[Stored entries]
━━━━

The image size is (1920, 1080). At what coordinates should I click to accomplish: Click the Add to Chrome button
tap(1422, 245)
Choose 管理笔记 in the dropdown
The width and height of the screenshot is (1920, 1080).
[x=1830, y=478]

━━━━

Exercise requirements: Print the stored entries back line for line, unchanged.

Solution for this task:
The image size is (1920, 1080). At what coordinates should I click to accomplish: Click the Add to Chrome button
tap(1422, 245)
Choose 管理笔记 in the dropdown
The width and height of the screenshot is (1920, 1080).
[x=1830, y=478]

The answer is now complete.